Saved data entries
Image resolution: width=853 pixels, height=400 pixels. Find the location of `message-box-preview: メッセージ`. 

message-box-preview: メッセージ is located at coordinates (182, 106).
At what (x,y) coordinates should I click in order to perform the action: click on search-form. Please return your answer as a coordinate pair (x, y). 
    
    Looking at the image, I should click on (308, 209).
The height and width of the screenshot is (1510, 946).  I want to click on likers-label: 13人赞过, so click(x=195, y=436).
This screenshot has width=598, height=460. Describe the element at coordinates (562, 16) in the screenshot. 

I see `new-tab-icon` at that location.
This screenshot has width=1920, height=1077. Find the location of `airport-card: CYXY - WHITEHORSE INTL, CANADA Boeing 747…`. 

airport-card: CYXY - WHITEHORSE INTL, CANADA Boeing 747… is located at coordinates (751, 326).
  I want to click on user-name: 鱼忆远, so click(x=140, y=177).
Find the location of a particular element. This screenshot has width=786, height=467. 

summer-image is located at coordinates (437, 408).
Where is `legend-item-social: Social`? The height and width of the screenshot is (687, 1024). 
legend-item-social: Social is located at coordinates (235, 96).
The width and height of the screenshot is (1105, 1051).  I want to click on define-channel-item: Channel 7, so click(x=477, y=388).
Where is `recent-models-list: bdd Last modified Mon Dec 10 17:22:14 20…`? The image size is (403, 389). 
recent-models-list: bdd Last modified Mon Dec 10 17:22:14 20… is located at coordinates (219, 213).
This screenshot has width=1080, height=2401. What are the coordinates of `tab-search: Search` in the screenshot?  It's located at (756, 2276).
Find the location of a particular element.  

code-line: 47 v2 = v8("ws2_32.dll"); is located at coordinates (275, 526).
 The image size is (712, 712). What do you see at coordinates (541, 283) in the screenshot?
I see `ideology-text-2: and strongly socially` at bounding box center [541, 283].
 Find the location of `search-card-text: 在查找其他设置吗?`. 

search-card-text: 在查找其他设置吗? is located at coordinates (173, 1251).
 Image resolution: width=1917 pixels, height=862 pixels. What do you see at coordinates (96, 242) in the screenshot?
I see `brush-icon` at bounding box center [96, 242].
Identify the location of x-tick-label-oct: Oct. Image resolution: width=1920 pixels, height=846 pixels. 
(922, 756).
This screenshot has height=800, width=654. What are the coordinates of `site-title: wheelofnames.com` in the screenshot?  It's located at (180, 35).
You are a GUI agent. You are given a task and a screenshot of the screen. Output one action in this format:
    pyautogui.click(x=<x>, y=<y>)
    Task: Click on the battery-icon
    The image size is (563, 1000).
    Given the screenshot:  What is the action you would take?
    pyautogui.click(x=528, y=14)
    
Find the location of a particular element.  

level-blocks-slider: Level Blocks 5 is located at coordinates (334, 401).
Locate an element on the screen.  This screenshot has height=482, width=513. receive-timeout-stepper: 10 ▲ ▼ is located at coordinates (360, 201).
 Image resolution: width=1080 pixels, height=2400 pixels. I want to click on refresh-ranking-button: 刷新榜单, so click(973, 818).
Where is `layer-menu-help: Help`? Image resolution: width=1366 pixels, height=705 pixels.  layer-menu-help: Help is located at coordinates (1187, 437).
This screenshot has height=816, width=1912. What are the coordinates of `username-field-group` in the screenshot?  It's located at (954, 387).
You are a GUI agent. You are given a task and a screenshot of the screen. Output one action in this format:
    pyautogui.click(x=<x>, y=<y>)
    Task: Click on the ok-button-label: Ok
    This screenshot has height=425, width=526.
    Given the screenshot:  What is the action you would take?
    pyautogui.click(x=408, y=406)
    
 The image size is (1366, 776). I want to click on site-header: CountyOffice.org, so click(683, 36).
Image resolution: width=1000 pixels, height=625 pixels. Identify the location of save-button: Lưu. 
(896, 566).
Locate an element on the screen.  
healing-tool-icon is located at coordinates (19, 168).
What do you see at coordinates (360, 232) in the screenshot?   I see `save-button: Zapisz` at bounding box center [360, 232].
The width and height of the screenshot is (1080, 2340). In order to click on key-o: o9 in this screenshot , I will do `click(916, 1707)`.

- [TASK DETAILS]
Rewrite the records as a JSON list of strings with one string per line and blank lines omitted. Begin at the line that has "is (687, 1024)." and stop after the line that has "center [541, 283].".

- [OUTPUT FOR THIS TASK]
[
  "Where is `legend-item-social: Social`? The height and width of the screenshot is (687, 1024). ",
  "legend-item-social: Social is located at coordinates (235, 96).",
  "The width and height of the screenshot is (1105, 1051).  I want to click on define-channel-item: Channel 7, so click(x=477, y=388).",
  "Where is `recent-models-list: bdd Last modified Mon Dec 10 17:22:14 20…`? The image size is (403, 389). ",
  "recent-models-list: bdd Last modified Mon Dec 10 17:22:14 20… is located at coordinates (219, 213).",
  "This screenshot has width=1080, height=2401. What are the coordinates of `tab-search: Search` in the screenshot?  It's located at (756, 2276).",
  "Find the location of a particular element.  ",
  "code-line: 47 v2 = v8(\"ws2_32.dll\"); is located at coordinates (275, 526).",
  " The image size is (712, 712). What do you see at coordinates (541, 283) in the screenshot?",
  "I see `ideology-text-2: and strongly socially` at bounding box center [541, 283]."
]